Problem → Each line below that holds the word "link" counts toward the answer; reply with the total number only.

- - -

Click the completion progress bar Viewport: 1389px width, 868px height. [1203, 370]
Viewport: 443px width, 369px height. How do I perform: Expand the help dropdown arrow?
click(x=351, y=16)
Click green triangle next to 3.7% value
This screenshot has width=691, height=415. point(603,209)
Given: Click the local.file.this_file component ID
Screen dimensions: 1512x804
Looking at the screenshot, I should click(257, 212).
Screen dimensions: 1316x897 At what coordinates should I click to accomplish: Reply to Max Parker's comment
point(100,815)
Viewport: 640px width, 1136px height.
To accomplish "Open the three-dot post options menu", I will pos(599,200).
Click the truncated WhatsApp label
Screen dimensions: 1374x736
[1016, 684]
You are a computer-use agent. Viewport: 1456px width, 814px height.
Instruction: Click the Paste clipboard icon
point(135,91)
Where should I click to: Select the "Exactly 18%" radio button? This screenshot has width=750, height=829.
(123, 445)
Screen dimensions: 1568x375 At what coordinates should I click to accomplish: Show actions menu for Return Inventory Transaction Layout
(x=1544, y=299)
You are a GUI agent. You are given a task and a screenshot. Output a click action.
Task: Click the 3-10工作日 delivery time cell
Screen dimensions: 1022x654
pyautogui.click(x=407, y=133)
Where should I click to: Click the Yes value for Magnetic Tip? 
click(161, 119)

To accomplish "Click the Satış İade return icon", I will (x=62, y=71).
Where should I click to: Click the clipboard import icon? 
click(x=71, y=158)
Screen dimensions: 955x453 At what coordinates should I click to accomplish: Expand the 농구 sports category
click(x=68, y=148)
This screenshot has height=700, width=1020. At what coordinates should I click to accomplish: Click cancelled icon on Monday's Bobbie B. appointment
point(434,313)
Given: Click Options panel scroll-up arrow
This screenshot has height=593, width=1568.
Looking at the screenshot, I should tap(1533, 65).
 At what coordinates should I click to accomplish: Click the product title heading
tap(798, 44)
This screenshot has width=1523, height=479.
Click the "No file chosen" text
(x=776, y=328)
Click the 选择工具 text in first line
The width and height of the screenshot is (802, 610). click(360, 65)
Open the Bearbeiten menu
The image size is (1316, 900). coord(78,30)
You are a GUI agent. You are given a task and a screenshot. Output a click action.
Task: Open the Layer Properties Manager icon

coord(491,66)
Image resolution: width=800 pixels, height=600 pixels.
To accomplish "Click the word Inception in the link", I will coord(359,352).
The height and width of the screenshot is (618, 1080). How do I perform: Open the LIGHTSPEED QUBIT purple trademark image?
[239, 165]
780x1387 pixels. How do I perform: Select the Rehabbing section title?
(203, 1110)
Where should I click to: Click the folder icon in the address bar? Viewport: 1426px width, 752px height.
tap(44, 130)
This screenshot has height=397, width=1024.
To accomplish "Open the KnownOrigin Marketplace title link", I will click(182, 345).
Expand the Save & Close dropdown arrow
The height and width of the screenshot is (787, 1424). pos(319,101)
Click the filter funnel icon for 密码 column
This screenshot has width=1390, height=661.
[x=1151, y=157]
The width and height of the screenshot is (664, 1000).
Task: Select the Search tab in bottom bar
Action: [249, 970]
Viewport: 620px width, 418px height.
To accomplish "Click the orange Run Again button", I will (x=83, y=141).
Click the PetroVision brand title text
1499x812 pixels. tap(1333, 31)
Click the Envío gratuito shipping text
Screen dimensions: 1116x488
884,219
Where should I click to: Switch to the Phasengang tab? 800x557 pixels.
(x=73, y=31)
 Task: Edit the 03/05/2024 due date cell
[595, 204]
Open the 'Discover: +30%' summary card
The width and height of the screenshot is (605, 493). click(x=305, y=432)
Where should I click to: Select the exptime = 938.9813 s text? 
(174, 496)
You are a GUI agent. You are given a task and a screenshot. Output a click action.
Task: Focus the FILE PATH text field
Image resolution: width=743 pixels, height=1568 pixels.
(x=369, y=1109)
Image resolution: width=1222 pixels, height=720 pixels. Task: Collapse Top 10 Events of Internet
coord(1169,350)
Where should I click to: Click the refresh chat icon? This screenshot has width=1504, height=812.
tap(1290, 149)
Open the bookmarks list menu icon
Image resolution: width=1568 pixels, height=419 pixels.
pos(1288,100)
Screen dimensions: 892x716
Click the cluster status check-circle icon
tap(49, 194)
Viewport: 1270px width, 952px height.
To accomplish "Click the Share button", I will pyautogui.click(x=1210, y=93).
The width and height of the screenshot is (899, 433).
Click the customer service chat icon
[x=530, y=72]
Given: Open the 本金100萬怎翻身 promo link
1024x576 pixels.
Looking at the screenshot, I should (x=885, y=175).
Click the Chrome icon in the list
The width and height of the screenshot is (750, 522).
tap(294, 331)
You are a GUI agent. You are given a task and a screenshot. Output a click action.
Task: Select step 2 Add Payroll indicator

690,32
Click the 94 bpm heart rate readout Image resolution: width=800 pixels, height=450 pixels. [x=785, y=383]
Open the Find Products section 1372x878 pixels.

- - -

Response area → 3